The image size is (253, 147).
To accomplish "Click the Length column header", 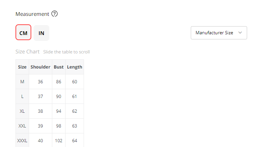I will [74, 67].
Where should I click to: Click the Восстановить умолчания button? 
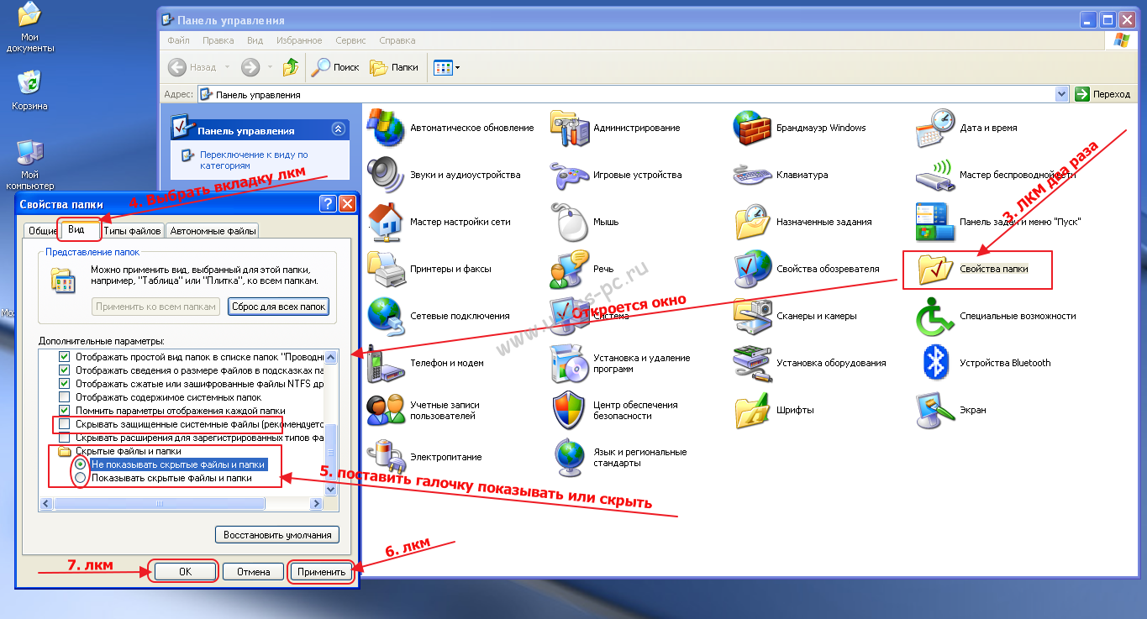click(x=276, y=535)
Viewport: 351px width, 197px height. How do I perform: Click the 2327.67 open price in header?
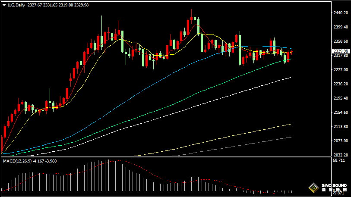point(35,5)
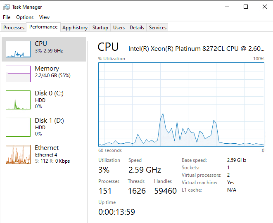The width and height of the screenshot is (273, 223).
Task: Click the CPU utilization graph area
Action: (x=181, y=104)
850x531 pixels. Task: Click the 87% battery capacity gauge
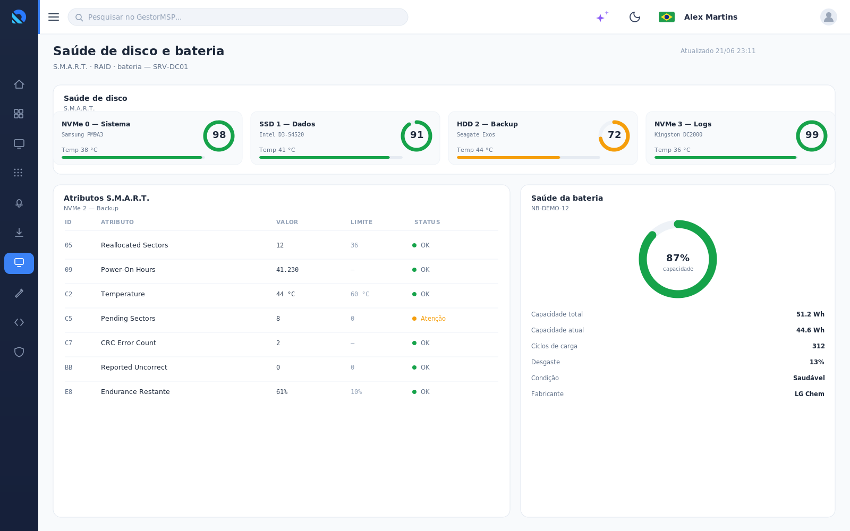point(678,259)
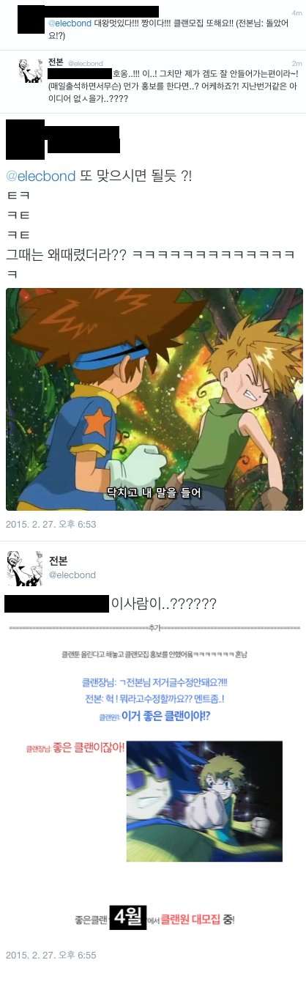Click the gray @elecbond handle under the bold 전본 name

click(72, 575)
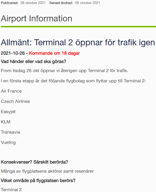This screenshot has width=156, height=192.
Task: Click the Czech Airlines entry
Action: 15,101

################

TASK TO COMPLETE: In the copy, only the lines from the one holding "850x531 pixels. Task: Click" through the end of the listing above should appear, retyped exactly, both ends included, with no pictures.

EXERCISE ANSWER:
850x531 pixels. Task: Click the 87% battery capacity gauge
point(678,259)
Click the gray @elecbond handle under the bold 전본 name

click(72, 575)
This screenshot has width=156, height=192.
Task: Click the Czech Airlines entry
Action: 15,101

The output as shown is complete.